What is needed
All the data below needs to be retyped exactly as shown.

Task material
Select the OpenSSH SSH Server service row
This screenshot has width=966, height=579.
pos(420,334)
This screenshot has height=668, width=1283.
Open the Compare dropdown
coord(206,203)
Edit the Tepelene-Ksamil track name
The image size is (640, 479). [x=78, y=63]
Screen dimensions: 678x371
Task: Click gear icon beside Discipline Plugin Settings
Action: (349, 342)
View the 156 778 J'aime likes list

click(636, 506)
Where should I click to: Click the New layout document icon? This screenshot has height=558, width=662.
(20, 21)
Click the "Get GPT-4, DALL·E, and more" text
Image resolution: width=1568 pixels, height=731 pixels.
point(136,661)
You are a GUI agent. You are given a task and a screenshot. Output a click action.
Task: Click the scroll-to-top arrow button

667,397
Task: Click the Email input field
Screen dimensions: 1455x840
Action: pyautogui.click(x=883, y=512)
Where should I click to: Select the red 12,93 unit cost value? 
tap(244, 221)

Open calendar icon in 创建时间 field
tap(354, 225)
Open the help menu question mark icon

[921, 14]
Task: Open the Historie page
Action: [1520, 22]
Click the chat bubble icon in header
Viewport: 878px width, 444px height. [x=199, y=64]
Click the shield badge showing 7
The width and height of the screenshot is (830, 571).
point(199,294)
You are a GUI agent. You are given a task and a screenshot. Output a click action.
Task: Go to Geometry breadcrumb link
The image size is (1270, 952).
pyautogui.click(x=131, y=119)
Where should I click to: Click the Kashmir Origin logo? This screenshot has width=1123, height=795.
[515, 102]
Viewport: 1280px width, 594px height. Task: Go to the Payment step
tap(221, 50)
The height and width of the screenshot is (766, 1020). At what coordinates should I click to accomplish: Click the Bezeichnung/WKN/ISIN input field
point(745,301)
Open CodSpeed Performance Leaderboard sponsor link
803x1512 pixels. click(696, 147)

Solution to this problem
Select the OpenSSH SSH Server service row
This screenshot has width=966, height=579.
pos(420,334)
This screenshot has height=668, width=1283.
Open the Compare dropdown
coord(206,203)
Edit the Tepelene-Ksamil track name
The image size is (640, 479). [x=78, y=63]
Screen dimensions: 678x371
Task: Click gear icon beside Discipline Plugin Settings
Action: (349, 342)
View the 156 778 J'aime likes list

click(636, 506)
Where should I click to: Click the New layout document icon? This screenshot has height=558, width=662.
(20, 21)
Click the "Get GPT-4, DALL·E, and more" text
Image resolution: width=1568 pixels, height=731 pixels.
point(136,661)
You are a GUI agent. You are given a task and a screenshot. Output a click action.
Task: Click the scroll-to-top arrow button

667,397
Task: Click the Email input field
Screen dimensions: 1455x840
Action: pyautogui.click(x=883, y=512)
Where should I click to: Select the red 12,93 unit cost value? 
tap(244, 221)

Open calendar icon in 创建时间 field
tap(354, 225)
Open the help menu question mark icon

[921, 14]
Task: Open the Historie page
Action: [1520, 22]
Click the chat bubble icon in header
Viewport: 878px width, 444px height. [x=199, y=64]
Click the shield badge showing 7
The width and height of the screenshot is (830, 571).
point(199,294)
You are a GUI agent. You are given a task and a screenshot. Output a click action.
Task: Go to Geometry breadcrumb link
The image size is (1270, 952).
pyautogui.click(x=131, y=119)
Where should I click to: Click the Kashmir Origin logo? This screenshot has width=1123, height=795.
[515, 102]
Viewport: 1280px width, 594px height. Task: Go to the Payment step
tap(221, 50)
The height and width of the screenshot is (766, 1020). At what coordinates should I click to accomplish: Click the Bezeichnung/WKN/ISIN input field
point(745,301)
Open CodSpeed Performance Leaderboard sponsor link
803x1512 pixels. click(696, 147)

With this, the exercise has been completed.